>and there probably is no limit to those on Android.
Not true since Android Oreo. Long running background Service execution (without a foreground notification) has been dead for a while. Most of the useful system-wide config change updates (implicit Broadcasts) got killed as well. Basically, only Google (or GCM/Firebase Messaging) gets to do timely push notifications. You can try to roll your own MQTT server, but there’s a good chance the OS will kill your Service, in which case you would have to poll every 15 minutes with JobScheduler/WorkManager, with no guarantee that background task would even get run every 15 min.

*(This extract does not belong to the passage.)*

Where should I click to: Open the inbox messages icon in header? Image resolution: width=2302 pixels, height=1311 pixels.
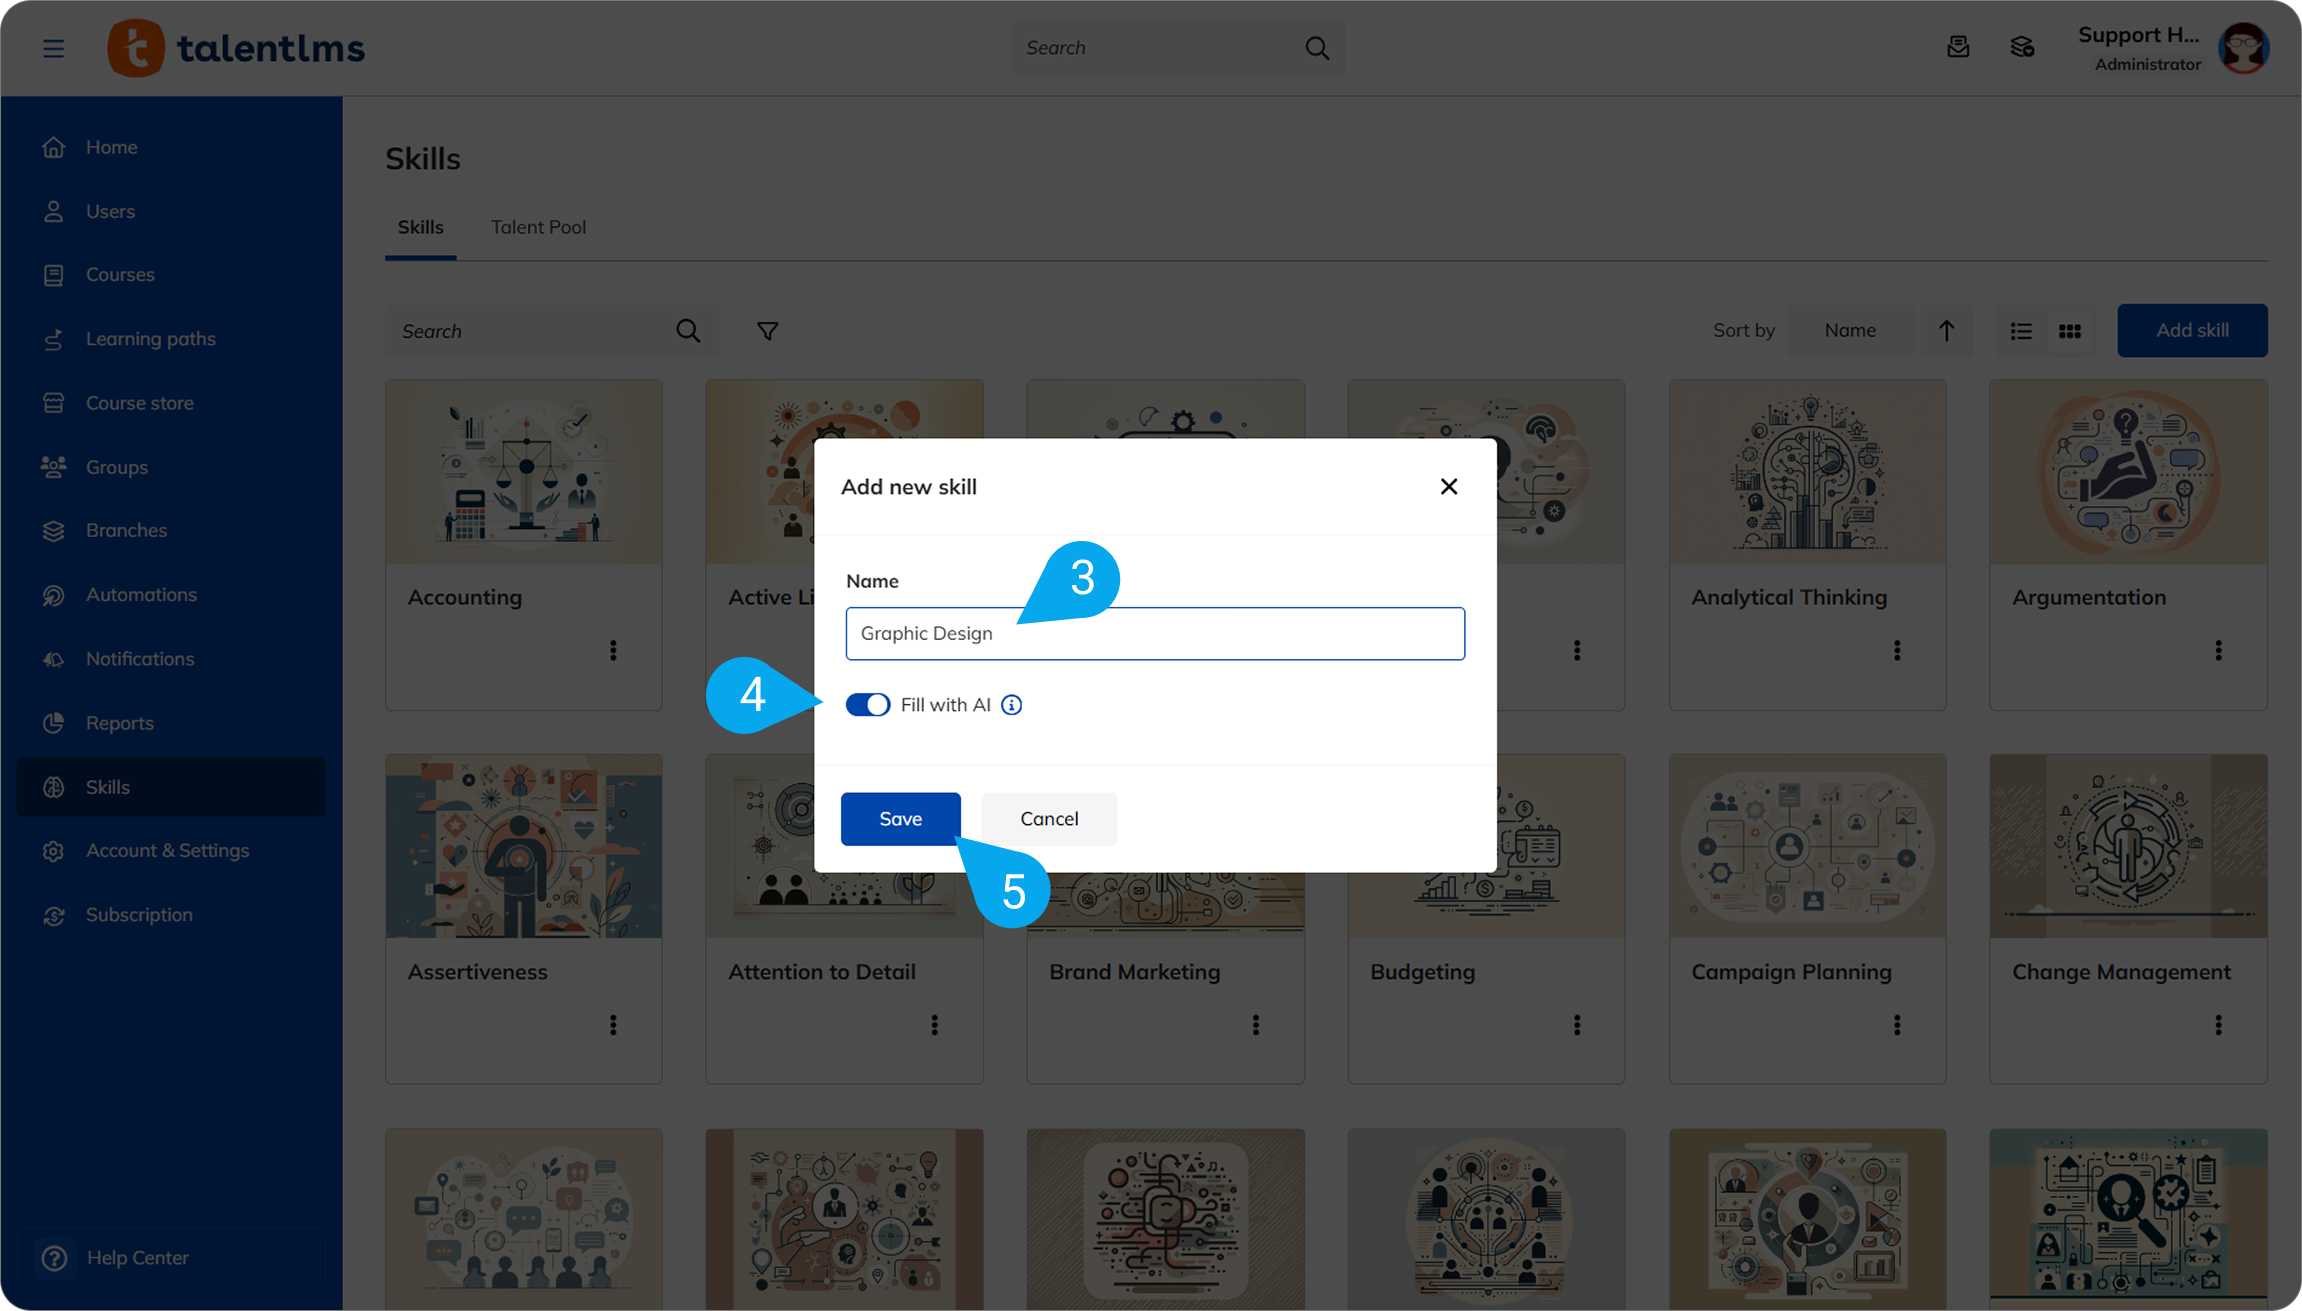point(1958,47)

They have special deals with the telcos that TCP connections to their servers can have longer TTLs. Plus of course, even if you do polling, if you have 5 different apps that connect every 10 minutes to their own respective services with different offsets, you have the device waking up every 2 minutes, with a potential latency of up to 10 minutes for each individual service. If it uses a central push service, you can set it to 5 minutes, the device would therefore wake up less than half of the time, and maximum latency would be 5 minutes, not 10.
Thus, it makes total sense to have one mechanism for push messages for the entire device. It's great to have degoogled alternatives here.
> Plus of course, even if you do polling, if you have 5 different apps that connect every 10 minutes to their own respective services with different offsets, you have the device waking up every 2 minutes,
This is now impossible with background execution restraints set in Oreo. The OS clusters requests for background execution and does them with the same wake. Apps can only wake the device every 15 minutes at most (and requests to wake are not guaranteed).
> This is now impossible with background execution restraints
Signature spoofing is similarly "impossible" there's no rule saying this stuff can't be changed by distributions that care about it. You already have to install a custom OS to get rid of gapps to begin with so aside from the maintenance burden for changes that will never get upstreamed this is really a nonissue.
The reason to use the google services is mostly touted as for battery savings, I believe.